▶ _EXERCISE TASK_: Can you put every line of the records below into a JSON list of strings, with one string per line and blank lines left out?

▶ _INPUT RECORDS_:

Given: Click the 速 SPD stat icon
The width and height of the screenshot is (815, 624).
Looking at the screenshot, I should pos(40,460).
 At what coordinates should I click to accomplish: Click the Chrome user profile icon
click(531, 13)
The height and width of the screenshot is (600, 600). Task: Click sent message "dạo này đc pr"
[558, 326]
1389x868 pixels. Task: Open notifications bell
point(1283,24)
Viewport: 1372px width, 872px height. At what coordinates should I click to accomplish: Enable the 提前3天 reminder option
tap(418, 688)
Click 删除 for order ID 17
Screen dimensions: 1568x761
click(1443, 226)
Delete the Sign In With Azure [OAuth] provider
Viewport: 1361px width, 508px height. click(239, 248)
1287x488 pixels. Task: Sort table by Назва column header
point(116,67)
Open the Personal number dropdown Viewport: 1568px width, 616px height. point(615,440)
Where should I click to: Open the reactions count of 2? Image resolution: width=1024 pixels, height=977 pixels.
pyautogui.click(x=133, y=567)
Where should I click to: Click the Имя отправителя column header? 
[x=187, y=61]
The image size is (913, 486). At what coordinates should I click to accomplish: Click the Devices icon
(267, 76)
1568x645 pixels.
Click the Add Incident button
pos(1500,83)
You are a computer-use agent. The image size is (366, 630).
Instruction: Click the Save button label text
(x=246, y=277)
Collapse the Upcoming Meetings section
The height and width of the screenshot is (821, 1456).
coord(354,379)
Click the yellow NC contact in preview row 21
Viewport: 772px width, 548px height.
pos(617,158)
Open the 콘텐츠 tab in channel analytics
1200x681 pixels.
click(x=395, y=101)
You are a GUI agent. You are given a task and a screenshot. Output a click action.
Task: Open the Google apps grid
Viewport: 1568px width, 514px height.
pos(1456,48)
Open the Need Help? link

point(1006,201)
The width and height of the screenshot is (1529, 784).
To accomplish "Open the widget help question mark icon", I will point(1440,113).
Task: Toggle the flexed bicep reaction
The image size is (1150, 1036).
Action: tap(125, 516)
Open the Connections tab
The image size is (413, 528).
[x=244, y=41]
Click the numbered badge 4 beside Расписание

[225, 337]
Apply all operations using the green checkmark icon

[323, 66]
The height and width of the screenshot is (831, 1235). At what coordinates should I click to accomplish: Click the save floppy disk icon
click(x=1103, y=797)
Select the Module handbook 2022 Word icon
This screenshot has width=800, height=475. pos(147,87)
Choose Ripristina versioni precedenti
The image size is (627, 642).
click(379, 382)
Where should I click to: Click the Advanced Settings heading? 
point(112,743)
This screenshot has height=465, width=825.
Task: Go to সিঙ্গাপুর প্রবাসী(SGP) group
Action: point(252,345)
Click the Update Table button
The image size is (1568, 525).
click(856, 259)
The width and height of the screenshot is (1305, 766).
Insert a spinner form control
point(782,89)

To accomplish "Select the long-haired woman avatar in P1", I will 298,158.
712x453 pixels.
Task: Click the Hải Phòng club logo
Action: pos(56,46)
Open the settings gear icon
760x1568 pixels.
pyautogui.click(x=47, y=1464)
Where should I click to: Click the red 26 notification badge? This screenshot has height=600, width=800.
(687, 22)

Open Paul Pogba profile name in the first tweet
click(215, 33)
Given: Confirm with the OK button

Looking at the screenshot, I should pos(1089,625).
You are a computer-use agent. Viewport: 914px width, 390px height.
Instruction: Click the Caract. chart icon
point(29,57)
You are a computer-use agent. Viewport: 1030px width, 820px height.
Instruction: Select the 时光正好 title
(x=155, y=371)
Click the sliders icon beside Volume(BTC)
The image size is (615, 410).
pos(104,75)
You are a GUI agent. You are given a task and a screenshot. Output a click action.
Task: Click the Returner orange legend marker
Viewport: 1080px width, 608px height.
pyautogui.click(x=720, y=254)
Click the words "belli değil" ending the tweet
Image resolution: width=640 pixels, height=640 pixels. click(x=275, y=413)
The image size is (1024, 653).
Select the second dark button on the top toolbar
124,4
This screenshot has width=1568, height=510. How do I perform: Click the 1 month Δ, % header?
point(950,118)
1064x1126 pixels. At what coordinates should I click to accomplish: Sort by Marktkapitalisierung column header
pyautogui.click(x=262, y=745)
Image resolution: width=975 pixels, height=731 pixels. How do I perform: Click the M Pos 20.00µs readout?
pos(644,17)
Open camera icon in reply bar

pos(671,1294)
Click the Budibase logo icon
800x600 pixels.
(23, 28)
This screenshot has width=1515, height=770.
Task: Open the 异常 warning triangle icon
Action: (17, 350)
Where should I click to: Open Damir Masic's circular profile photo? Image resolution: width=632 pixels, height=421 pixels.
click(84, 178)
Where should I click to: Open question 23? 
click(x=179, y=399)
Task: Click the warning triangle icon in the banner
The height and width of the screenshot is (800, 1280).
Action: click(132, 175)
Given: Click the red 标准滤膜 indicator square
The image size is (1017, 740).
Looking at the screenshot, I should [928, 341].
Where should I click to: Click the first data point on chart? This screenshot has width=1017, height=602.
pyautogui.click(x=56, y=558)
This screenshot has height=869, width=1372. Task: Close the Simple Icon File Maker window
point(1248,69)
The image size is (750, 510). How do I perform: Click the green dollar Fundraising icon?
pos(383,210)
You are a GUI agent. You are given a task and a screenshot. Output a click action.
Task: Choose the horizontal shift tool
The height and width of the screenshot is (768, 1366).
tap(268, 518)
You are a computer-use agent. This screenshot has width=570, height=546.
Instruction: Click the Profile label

▶ _RESPONSE BELOW_:
[
  "Given: Click the 速 SPD stat icon",
  "The width and height of the screenshot is (815, 624).",
  "Looking at the screenshot, I should pos(40,460).",
  " At what coordinates should I click to accomplish: Click the Chrome user profile icon",
  "click(531, 13)",
  "The height and width of the screenshot is (600, 600). Task: Click sent message \"dạo này đc pr\"",
  "[558, 326]",
  "1389x868 pixels. Task: Open notifications bell",
  "point(1283,24)",
  "Viewport: 1372px width, 872px height. At what coordinates should I click to accomplish: Enable the 提前3天 reminder option",
  "tap(418, 688)",
  "Click 删除 for order ID 17",
  "Screen dimensions: 1568x761",
  "click(1443, 226)",
  "Delete the Sign In With Azure [OAuth] provider",
  "Viewport: 1361px width, 508px height. click(239, 248)",
  "1287x488 pixels. Task: Sort table by Назва column header",
  "point(116,67)",
  "Open the Personal number dropdown Viewport: 1568px width, 616px height. point(615,440)",
  "Where should I click to: Open the reactions count of 2? Image resolution: width=1024 pixels, height=977 pixels.",
  "pyautogui.click(x=133, y=567)",
  "Where should I click to: Click the Имя отправителя column header? ",
  "[x=187, y=61]",
  "The image size is (913, 486). At what coordinates should I click to accomplish: Click the Devices icon",
  "(267, 76)",
  "1568x645 pixels.",
  "Click the Add Incident button",
  "pos(1500,83)",
  "You are a computer-use agent. The image size is (366, 630).",
  "Instruction: Click the Save button label text",
  "(x=246, y=277)",
  "Collapse the Upcoming Meetings section",
  "The height and width of the screenshot is (821, 1456).",
  "coord(354,379)",
  "Click the yellow NC contact in preview row 21",
  "Viewport: 772px width, 548px height.",
  "pos(617,158)",
  "Open the 콘텐츠 tab in channel analytics",
  "1200x681 pixels.",
  "click(x=395, y=101)",
  "You are a GUI agent. You are given a task and a screenshot. Output a click action.",
  "Task: Open the Google apps grid",
  "Viewport: 1568px width, 514px height.",
  "pos(1456,48)",
  "Open the Need Help? link",
  "point(1006,201)",
  "The width and height of the screenshot is (1529, 784).",
  "To accomplish \"Open the widget help question mark icon\", I will point(1440,113).",
  "Task: Toggle the flexed bicep reaction",
  "The image size is (1150, 1036).",
  "Action: tap(125, 516)",
  "Open the Connections tab",
  "The image size is (413, 528).",
  "[x=244, y=41]",
  "Click the numbered badge 4 beside Расписание",
  "[225, 337]",
  "Apply all operations using the green checkmark icon",
  "[323, 66]",
  "The height and width of the screenshot is (831, 1235). At what coordinates should I click to accomplish: Click the save floppy disk icon",
  "click(x=1103, y=797)",
  "Select the Module handbook 2022 Word icon",
  "This screenshot has width=800, height=475. pos(147,87)",
  "Choose Ripristina versioni precedenti",
  "The image size is (627, 642).",
  "click(379, 382)",
  "Where should I click to: Click the Advanced Settings heading? ",
  "point(112,743)",
  "This screenshot has height=465, width=825.",
  "Task: Go to সিঙ্গাপুর প্রবাসী(SGP) group",
  "Action: point(252,345)",
  "Click the Update Table button",
  "The image size is (1568, 525).",
  "click(856, 259)",
  "The width and height of the screenshot is (1305, 766).",
  "Insert a spinner form control",
  "point(782,89)",
  "To accomplish \"Select the long-haired woman avatar in P1\", I will 298,158.",
  "712x453 pixels.",
  "Task: Click the Hải Phòng club logo",
  "Action: pos(56,46)",
  "Open the settings gear icon",
  "760x1568 pixels.",
  "pyautogui.click(x=47, y=1464)",
  "Where should I click to: Click the red 26 notification badge? This screenshot has height=600, width=800.",
  "(687, 22)",
  "Open Paul Pogba profile name in the first tweet",
  "click(215, 33)",
  "Given: Confirm with the OK button",
  "Looking at the screenshot, I should pos(1089,625).",
  "You are a computer-use agent. Viewport: 914px width, 390px height.",
  "Instruction: Click the Caract. chart icon",
  "point(29,57)",
  "You are a computer-use agent. Viewport: 1030px width, 820px height.",
  "Instruction: Select the 时光正好 title",
  "(x=155, y=371)",
  "Click the sliders icon beside Volume(BTC)",
  "The image size is (615, 410).",
  "pos(104,75)",
  "You are a GUI agent. You are given a task and a screenshot. Output a click action.",
  "Task: Click the Returner orange legend marker",
  "Viewport: 1080px width, 608px height.",
  "pyautogui.click(x=720, y=254)",
  "Click the words \"belli değil\" ending the tweet",
  "Image resolution: width=640 pixels, height=640 pixels. click(x=275, y=413)",
  "The image size is (1024, 653).",
  "Select the second dark button on the top toolbar",
  "124,4",
  "This screenshot has width=1568, height=510. How do I perform: Click the 1 month Δ, % header?",
  "point(950,118)",
  "1064x1126 pixels. At what coordinates should I click to accomplish: Sort by Marktkapitalisierung column header",
  "pyautogui.click(x=262, y=745)",
  "Image resolution: width=975 pixels, height=731 pixels. How do I perform: Click the M Pos 20.00µs readout?",
  "pos(644,17)",
  "Open camera icon in reply bar",
  "pos(671,1294)",
  "Click the Budibase logo icon",
  "800x600 pixels.",
  "(23, 28)",
  "This screenshot has width=1515, height=770.",
  "Task: Open the 异常 warning triangle icon",
  "Action: (17, 350)",
  "Where should I click to: Open Damir Masic's circular profile photo? Image resolution: width=632 pixels, height=421 pixels.",
  "click(84, 178)",
  "Where should I click to: Open question 23? ",
  "click(x=179, y=399)",
  "Task: Click the warning triangle icon in the banner",
  "The height and width of the screenshot is (800, 1280).",
  "Action: click(132, 175)",
  "Given: Click the red 标准滤膜 indicator square",
  "The image size is (1017, 740).",
  "Looking at the screenshot, I should [928, 341].",
  "Where should I click to: Click the first data point on chart? This screenshot has width=1017, height=602.",
  "pyautogui.click(x=56, y=558)",
  "This screenshot has height=869, width=1372. Task: Close the Simple Icon File Maker window",
  "point(1248,69)",
  "The image size is (750, 510). How do I perform: Click the green dollar Fundraising icon?",
  "pos(383,210)",
  "You are a GUI agent. You are given a task and a screenshot. Output a click action.",
  "Task: Choose the horizontal shift tool",
  "The height and width of the screenshot is (768, 1366).",
  "tap(268, 518)",
  "You are a computer-use agent. This screenshot has width=570, height=546.",
  "Instruction: Click the Profile label"
]